[Stored records]
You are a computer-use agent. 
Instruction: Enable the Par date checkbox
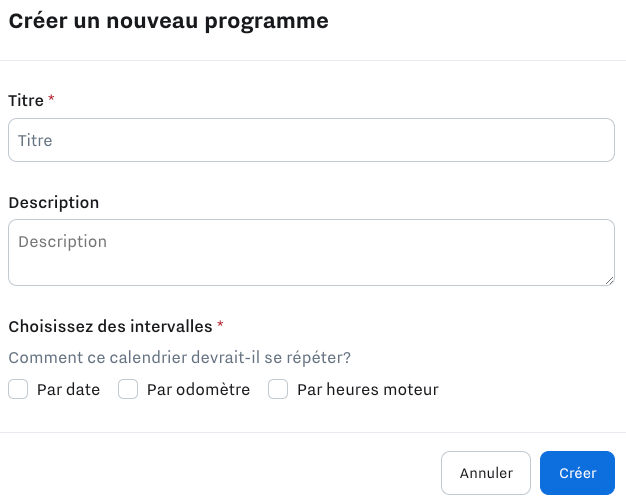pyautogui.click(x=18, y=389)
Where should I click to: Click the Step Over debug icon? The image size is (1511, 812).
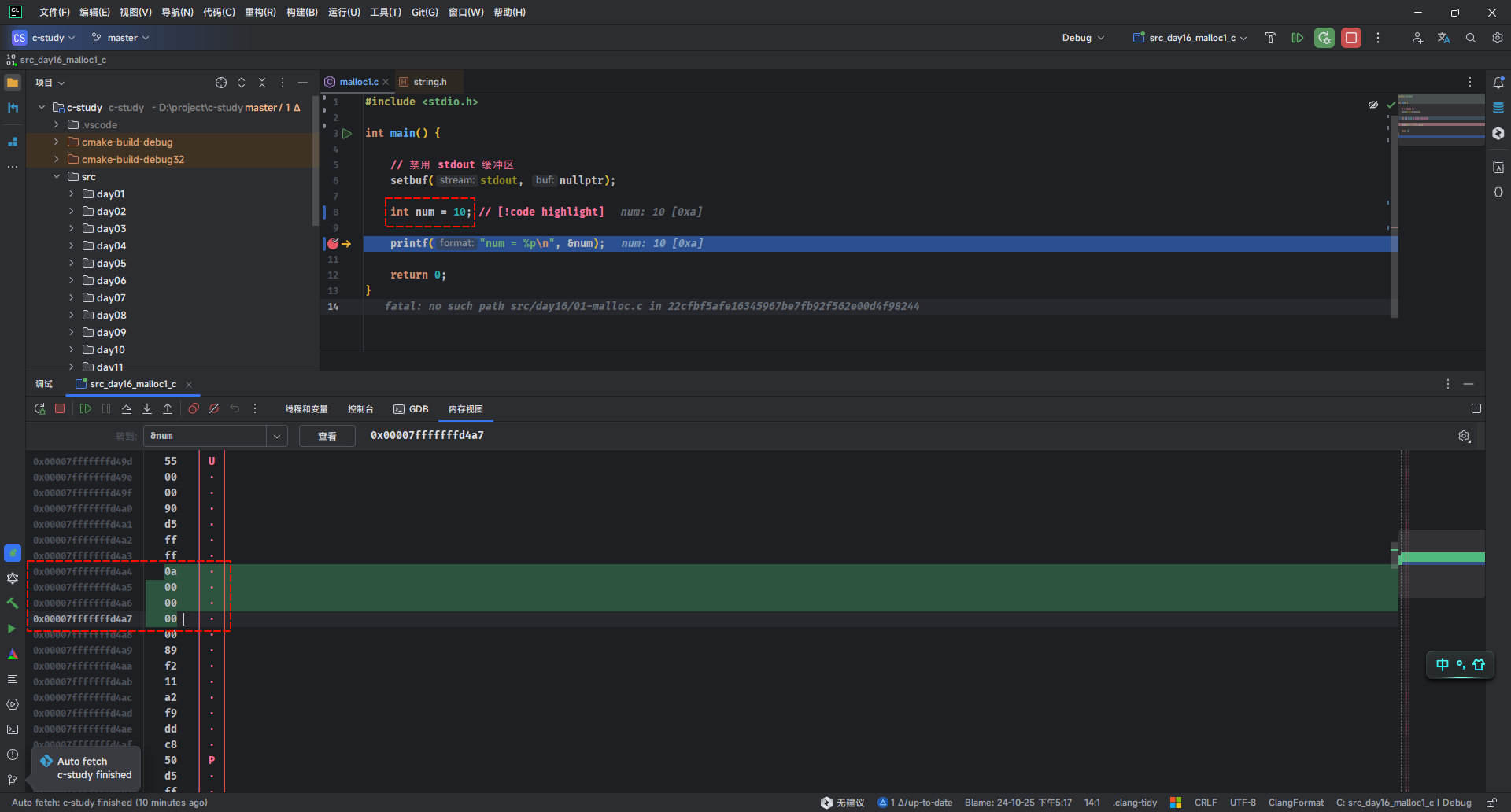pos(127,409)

* * *

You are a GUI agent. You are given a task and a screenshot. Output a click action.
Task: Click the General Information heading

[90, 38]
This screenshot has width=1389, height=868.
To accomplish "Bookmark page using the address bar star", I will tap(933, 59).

Problem requirements:
Go over the data and return every line that includes the word "screenshot".

Solution for this problem:
You are a GUI agent. You are given a task and a screenshot. Output a click action.
This screenshot has width=1389, height=868.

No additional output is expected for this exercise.